Due to the kinematic shaping, deviations in the geometric tolerances and mechanical properties of the base material have a major influence on the bending result. In order to be able to react to these disturbance variables, a property-based control structure for free-form bending is required. The main objective of the UTG research project is the development and industrial implementation of this scheme. The aim is to specifically influence the mechanical properties while decoupling them from those of the geometry.
The central, innovative idea for this is a predictive control structure that reacts to fluctuations in the semi-finished product and in the process via suitable plant kinematics. For this purpose, the existing free-form bending line will be extended in its process degrees of freedom and by the addition of sensors. This system enables both process and quality monitoring before and after bending, as well as the control of mechanical properties.

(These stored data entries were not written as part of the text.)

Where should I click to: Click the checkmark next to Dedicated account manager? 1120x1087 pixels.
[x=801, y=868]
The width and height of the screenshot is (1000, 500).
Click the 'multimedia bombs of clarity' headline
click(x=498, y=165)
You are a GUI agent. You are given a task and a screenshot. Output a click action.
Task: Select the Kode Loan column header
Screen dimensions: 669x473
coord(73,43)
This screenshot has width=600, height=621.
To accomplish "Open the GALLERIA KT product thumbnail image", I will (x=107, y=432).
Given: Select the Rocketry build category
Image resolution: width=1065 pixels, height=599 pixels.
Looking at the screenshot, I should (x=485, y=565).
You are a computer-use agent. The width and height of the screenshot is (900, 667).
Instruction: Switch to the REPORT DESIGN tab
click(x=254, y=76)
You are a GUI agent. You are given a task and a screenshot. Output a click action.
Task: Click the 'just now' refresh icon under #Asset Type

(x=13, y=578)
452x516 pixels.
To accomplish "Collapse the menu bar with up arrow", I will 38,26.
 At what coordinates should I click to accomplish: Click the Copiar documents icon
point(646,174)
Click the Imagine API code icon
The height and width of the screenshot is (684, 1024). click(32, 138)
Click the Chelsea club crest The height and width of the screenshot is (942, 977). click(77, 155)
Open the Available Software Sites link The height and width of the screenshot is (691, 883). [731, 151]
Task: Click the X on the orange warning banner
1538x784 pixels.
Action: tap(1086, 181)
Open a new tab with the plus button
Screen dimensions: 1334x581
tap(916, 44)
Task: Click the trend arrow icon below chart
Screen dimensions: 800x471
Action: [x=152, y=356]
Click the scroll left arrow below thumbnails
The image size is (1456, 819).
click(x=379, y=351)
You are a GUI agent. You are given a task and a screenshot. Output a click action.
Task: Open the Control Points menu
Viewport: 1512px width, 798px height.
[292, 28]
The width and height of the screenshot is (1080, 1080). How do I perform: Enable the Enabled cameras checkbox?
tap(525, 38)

Several scientific publications have already demonstrated the basic controllability of free-form bending. The most important component here is the introduction of non-tangential bending. In non-tangential bending, the bending head is brought into a non-tangential position in relation to the bending radius by means of adapted kinematics. This allows the mechanical properties to be influenced decoupled from the geometry. In addition, sensors have been integrated into the system whose measurement signals can be correlated to various mechanical properties (hardness, strength, residual stresses). These results are used in the control system to make the plant kinematics react to the changes during the bending process. With this control loop, the influences of batch fluctuations during bending can be reduced and thus also the scrap reduced. Another advantage of the method is that components can already be bent with the desired properties and thus optimized for downstream processes or specific areas of application. The basic principle of the control structure can also be transferred to the component geometry with a suitable measurement principle.
The basic building blocks for successful control based on local component properties are set. By the end of the year, the control loop will be actively implemented on the free-form bending line. This represents a paradigm shift in the design of the free-form bending process.
This project is funded by the DFG as part of DFG SPP 2183 under Gepris number 424334318.